For obvious reasons, optimism about the outcome of the next election took a bit of a nosedive among the Party members on our ConservativeHome survey panel round about June 2017. Before the snap election, around 90 per cent of Party members routinely thought a Conservative majority was the most likely outcome of the next election. At the outset, in April, a staggering 96.4 per cent thought a Tory majority the most likely result. By June, in the aftermath of the misfiring campaign, that had fallen to below 40 per cent.
The figure showed some improvement over the summer, rising to 47 per cent by the end of August, as Theresa May stabilised her position against the expectations of many. But then came the Party conference, and that speech, which saw expectations of a Tory majority slip back to 38 per cent – bolstered a bit, however, by the news that 15 per cent now foresaw minority Tory government, meaning that there were at least still an outright majority of members who expected the Conservatives to retain power after the next election.
The figure has now recovered somewhat from the conference slump, climbing back to its highest level since August: 46.4 per cent of our respondents now think a Conservative majority is the most likely outcome of the next election. That’s the good news. The bad news is, of course, that this is still less than half the score we saw back in April 2016. Tories may be more optimistic now than they were immediately after the 2017 election, but they’re still a lot more pessimistic than they were before it.

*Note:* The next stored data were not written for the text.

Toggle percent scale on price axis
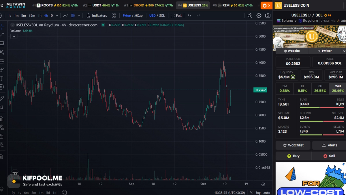 (251, 193)
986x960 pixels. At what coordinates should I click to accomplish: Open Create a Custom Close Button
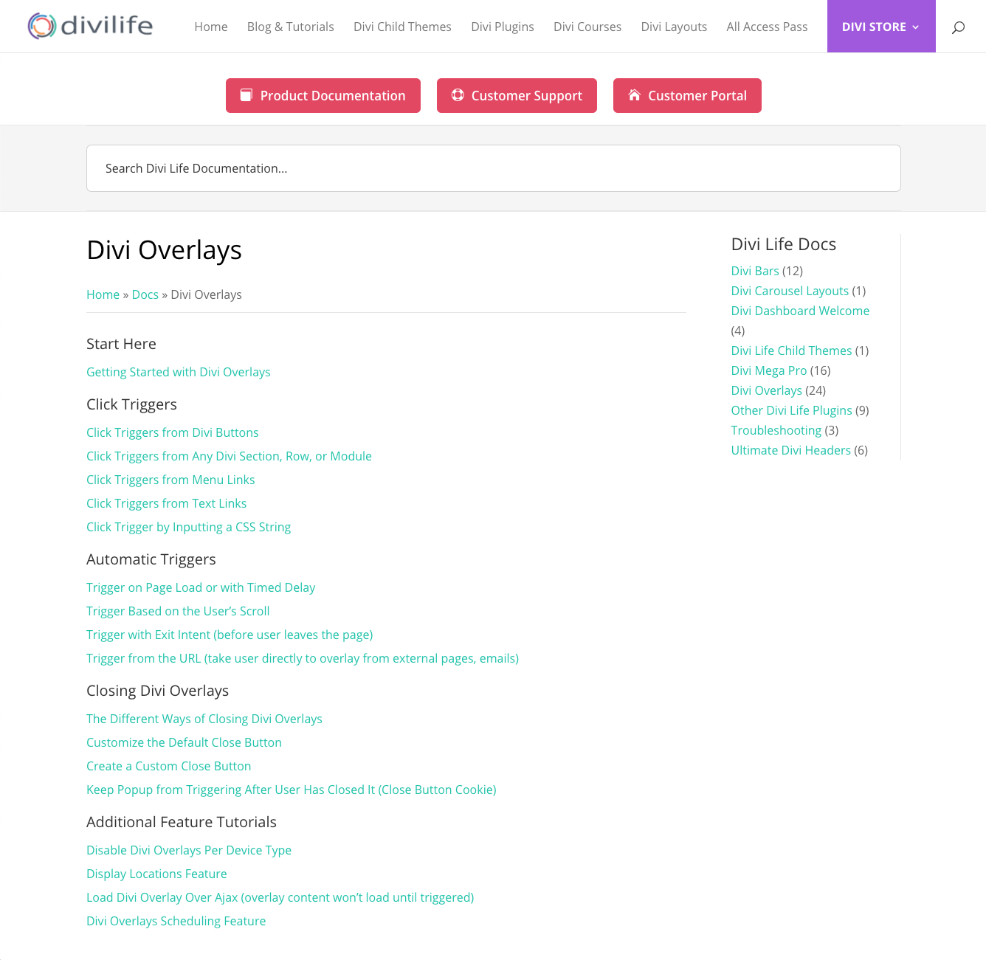click(x=168, y=766)
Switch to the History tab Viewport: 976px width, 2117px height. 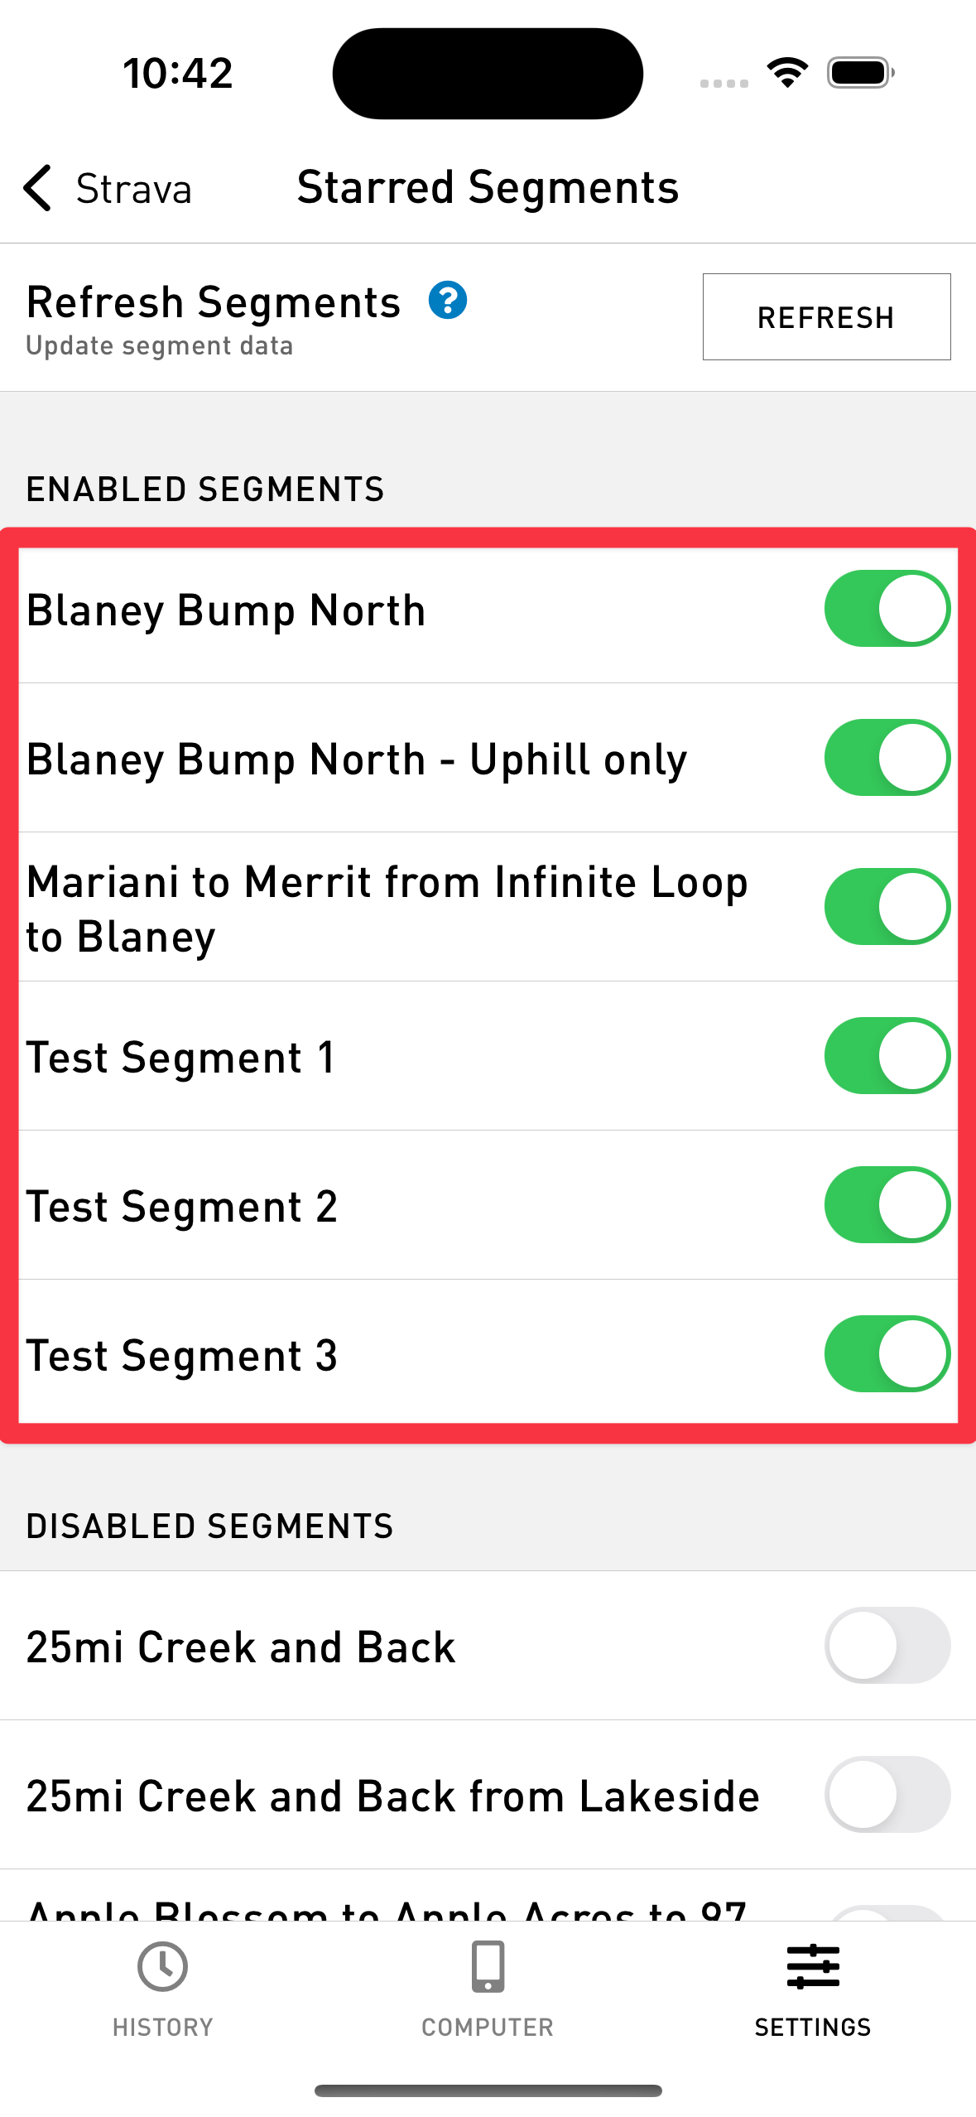click(162, 1988)
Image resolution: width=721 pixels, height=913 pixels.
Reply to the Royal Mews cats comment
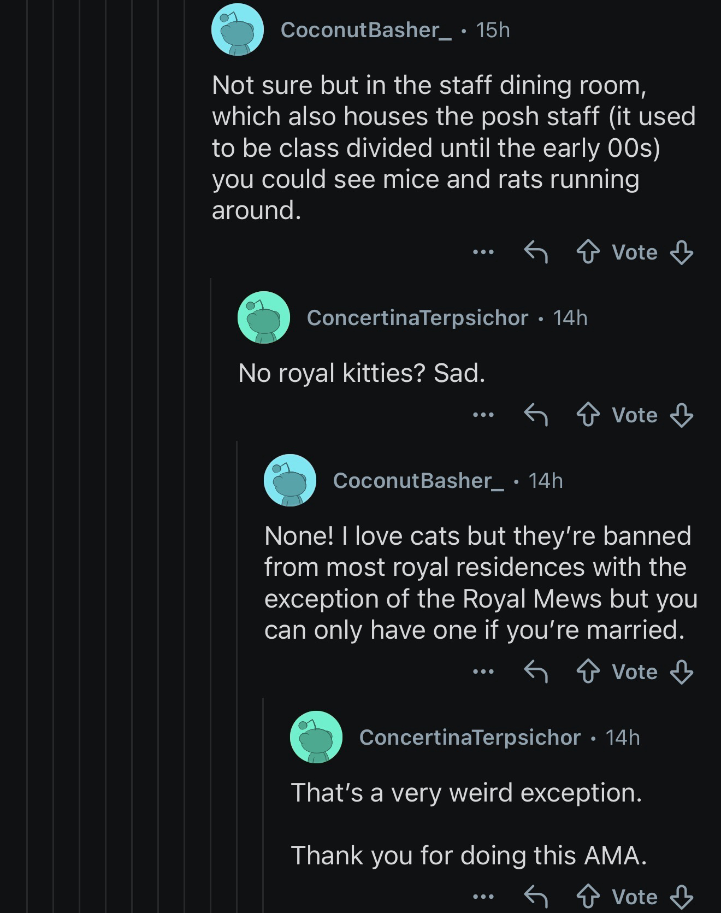pyautogui.click(x=535, y=672)
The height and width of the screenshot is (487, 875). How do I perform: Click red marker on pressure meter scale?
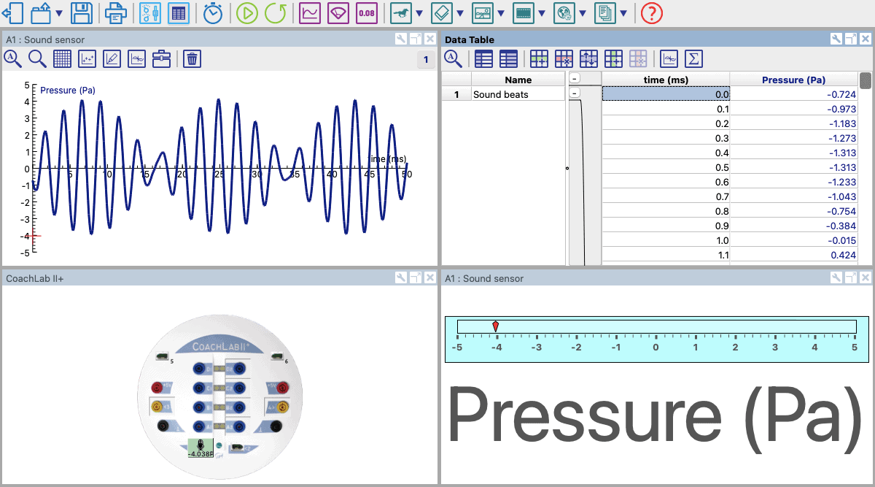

Further down the table, a further 15.3 per cent believe a minority Tory government is most likely, and a mere 7.3 per cent think a Tory-led coalition will result. In total, that means 69 per cent of Party members think the Conservatives will be in power in some shape or form after the next election, whenever it might be. Of the 31 per cent who foresee Labour in government, it’s interesting that there’s an approximately even split between the prospects for a minority administration (9.6 per cent), an outright Labour majority (10.5 per cent), and a Labour-led coalition (10.92 per cent).